The Weetumuw Wôpanâak Charter School planned by the Wôpanâak Language Reclamation Project (WLRP)— a nonprofit organization co-founded by Mashpee tribe member Jessie (Little Doe) Baird—was not one of five charter schools approved by the Massachusetts Department of Elementary and Secondary Education to advance to the next stage of the 2014-15 charter school application process.

“We were very disappointed,” said charter developer Jennifer C. Weston. However, she added that it is not uncommon for first-time applicants to be asked to redevelop aspects of their proposals.

The WLRP was one of seven charter school applicants invited to submit prospectuses in August after completing the first phase of the application process. If approved, the school was expected to serve 100 students in kindergarten through 5th grade, accepting applications from 39 potential school districts in Barnstable, Bristol, Duke and Plymouth counties. The proposed mission of the school was to instill traditional Wampanoag culture and language, called Wôpanâak, in its students, helping them to achieve academic excellence as well as personal and cultural pride. Most of the classes would have been taught in the native language.

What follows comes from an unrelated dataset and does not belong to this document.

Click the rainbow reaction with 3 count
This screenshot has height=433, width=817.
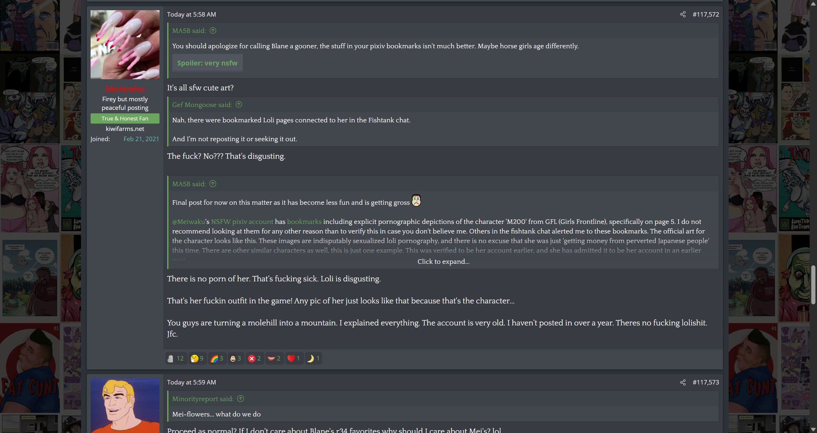(217, 358)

The department’s decision was announced on Tuesday, September 30, naming the founders of the proposed Academy for the Whole Child Charter School and New Heights Charter School of Brockton, both Commonwealth charter schools, and three proposed Horace Mann charter schools, Bentley Academy Charter School, UP Academy Charter School of Springfield and UP Academy Charter School of Boston as those invited to submit final applications by November 5.

“While reviewers noted the inherent value of the proposed culturally-based, native language immersion program in the Weetumuw Wopanaak Charter School proposal, the application did not provide adequate evidence that the group had developed the necessary components to implement the program as a high quality charter public school,” DESE media relations coordinator Jacqueline Reis wrote in an e-mail correspondence yesterday, summarizing the feedback. The proposal had areas of strength, such as structuring the 180-day school year to limit summer learning loss, she added, but it did not adequately address the design and implementation of the proposed educational program. “Reviewers noted that aspects of the proposed educational program were underdeveloped and not consistently reflected throughout the prospectus.”

Ms. Weston said that the charter school board of trustees will begin reviewing the department’s feedback tomorrow. The 25-page document, which she described as “pretty extensive,” includes five or six sections reviewed by several individuals for strengths and weaknesses.

Reviewers recommended visiting charter schools within the state rather than just out-of-state Native American schools, she said, to gain familiarity with daily functions of in-state schools. They also identified areas of the application related to Wôpanâak language immersion that could be further developed.

“It’s a big step to take the stand that we can fully educate students in a Native American language,” Ms. Weston said.

The organization received positive feedback as well. Representatives from the Massachusetts Office of Charter Schools and School Redesign invited the group to meet with them in November and may invite them to attend an orientation for new charter schools the same month, depending on availability. Ms. Weston said that the opportunity would allow them to network with the leaders of other charter schools that have completed the process.

After reviewing the feedback on its proposal, trustees will consider whether to submit a new letter of intent next July.

“It will be helpful for us to look back and develop material more deeply,” Ms. Weston said.